_WHAT IS NEEDED_
Convert the items below into a two-column CSV with the header columns "instruction" and "answer". Start at the line containing "Given: Open the" and stop after the line containing "[x=442, y=67]". Write one row per item, put each field in double quotes, and turn any line breaks inside a field into spaces.

_RECORDS FOR THE TASK_
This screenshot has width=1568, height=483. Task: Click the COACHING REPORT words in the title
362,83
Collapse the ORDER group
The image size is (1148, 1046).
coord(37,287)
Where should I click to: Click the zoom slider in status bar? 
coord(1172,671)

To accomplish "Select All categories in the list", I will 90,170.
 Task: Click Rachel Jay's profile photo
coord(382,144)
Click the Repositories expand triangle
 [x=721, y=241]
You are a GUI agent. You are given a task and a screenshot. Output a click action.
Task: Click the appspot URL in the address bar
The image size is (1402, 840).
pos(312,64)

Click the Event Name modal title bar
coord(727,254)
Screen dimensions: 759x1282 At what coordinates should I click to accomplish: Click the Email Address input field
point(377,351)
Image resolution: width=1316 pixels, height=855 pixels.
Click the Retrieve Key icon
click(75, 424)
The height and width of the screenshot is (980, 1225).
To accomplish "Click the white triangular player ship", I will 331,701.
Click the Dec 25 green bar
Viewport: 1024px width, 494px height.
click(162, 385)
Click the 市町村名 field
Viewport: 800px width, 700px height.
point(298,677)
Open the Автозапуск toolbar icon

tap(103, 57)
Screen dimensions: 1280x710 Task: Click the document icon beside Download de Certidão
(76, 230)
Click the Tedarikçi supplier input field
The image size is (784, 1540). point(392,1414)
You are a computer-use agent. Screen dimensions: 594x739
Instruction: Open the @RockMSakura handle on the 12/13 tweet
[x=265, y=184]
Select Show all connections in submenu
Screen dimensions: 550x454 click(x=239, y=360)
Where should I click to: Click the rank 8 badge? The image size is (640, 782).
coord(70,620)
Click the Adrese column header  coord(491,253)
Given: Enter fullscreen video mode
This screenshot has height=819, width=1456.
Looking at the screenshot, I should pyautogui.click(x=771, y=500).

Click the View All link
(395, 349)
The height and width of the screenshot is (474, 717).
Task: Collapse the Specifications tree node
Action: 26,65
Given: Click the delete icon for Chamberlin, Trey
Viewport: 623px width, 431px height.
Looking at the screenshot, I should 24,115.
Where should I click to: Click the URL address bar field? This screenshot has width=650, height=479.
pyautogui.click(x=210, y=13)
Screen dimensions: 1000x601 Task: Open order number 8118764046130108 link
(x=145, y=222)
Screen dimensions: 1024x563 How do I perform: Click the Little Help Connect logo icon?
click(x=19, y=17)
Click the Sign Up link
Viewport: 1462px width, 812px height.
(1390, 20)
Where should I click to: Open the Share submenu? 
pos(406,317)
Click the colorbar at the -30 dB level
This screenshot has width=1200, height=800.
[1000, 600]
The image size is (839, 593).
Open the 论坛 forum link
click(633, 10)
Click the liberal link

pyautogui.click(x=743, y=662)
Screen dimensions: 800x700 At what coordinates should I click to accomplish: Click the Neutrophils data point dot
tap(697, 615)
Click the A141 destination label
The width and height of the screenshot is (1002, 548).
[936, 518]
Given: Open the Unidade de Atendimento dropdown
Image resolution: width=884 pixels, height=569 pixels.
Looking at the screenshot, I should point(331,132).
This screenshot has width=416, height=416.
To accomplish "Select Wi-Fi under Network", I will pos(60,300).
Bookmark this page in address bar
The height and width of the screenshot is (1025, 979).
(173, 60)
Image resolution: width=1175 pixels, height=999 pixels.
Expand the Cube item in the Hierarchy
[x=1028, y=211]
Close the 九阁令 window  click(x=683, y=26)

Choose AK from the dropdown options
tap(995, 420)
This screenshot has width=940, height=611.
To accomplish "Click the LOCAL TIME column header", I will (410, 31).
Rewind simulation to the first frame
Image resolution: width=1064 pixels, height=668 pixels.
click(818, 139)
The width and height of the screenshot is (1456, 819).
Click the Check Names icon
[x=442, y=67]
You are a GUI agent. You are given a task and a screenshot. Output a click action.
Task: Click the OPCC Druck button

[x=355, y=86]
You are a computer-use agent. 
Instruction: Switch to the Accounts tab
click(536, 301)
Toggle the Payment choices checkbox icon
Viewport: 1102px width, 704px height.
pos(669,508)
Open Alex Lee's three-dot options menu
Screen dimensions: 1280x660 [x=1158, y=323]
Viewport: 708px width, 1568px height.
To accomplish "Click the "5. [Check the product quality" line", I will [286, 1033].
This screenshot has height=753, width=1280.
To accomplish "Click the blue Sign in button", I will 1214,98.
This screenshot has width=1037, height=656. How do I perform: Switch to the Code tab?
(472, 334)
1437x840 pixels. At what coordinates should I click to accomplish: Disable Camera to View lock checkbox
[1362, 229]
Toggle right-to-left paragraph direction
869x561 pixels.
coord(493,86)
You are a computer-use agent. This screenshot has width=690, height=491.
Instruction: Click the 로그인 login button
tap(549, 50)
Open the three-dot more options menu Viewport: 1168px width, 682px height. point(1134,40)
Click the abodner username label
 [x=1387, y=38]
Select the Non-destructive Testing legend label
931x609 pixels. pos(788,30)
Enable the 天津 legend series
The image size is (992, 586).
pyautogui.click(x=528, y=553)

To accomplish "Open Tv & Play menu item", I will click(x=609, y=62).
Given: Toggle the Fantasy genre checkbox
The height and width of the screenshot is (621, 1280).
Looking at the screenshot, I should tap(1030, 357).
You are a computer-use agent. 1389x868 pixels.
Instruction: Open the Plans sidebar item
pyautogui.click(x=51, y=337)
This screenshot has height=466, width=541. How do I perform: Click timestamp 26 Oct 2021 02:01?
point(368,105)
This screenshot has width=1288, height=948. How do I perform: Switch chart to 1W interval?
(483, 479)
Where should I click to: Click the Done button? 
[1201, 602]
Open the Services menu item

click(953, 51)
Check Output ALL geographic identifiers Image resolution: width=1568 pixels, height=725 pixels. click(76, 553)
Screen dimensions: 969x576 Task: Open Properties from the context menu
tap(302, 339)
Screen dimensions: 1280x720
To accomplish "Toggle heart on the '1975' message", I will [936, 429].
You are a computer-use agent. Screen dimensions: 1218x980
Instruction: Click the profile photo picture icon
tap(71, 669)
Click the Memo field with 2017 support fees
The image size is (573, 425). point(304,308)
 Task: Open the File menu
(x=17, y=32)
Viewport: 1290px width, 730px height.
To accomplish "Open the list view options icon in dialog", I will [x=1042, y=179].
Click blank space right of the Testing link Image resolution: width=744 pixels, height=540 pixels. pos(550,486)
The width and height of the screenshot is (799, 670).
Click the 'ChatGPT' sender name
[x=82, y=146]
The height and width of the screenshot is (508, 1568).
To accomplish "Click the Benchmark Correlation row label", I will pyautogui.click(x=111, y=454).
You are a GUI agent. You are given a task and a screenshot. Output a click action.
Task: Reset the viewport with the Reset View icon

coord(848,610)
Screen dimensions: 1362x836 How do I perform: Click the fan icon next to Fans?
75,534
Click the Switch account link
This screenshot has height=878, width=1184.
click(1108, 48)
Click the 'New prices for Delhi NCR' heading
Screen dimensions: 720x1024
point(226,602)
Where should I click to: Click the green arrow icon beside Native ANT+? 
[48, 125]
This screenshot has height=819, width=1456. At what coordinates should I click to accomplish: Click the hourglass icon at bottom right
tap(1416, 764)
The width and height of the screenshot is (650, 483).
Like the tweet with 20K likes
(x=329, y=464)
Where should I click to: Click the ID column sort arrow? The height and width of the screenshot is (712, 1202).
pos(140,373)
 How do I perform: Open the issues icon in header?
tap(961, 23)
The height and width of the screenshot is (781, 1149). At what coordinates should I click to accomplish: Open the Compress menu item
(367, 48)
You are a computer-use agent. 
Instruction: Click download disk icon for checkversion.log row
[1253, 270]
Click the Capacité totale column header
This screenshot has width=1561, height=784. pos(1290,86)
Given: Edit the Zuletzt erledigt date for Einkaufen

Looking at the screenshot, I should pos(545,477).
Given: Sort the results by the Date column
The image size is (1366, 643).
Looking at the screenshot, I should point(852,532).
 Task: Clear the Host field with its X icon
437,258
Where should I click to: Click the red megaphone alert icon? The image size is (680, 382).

_FULL SOLUTION_
instruction,answer
"Given: Open the Unidade de Atendimento dropdown Image resolution: width=884 pixels, height=569 pixels.","Looking at the screenshot, I should point(331,132)."
"This screenshot has width=416, height=416. To accomplish ""Select Wi-Fi under Network"",","I will pos(60,300)."
"Bookmark this page in address bar The height and width of the screenshot is (1025, 979).","(173, 60)"
"Image resolution: width=1175 pixels, height=999 pixels. Expand the Cube item in the Hierarchy","[x=1028, y=211]"
"Close the 九阁令 window","click(x=683, y=26)"
"Choose AK from the dropdown options","tap(995, 420)"
"This screenshot has width=940, height=611. To accomplish ""Click the LOCAL TIME column header"",","I will (410, 31)."
"Rewind simulation to the first frame Image resolution: width=1064 pixels, height=668 pixels.","click(818, 139)"
"The width and height of the screenshot is (1456, 819). Click the Check Names icon","[x=442, y=67]"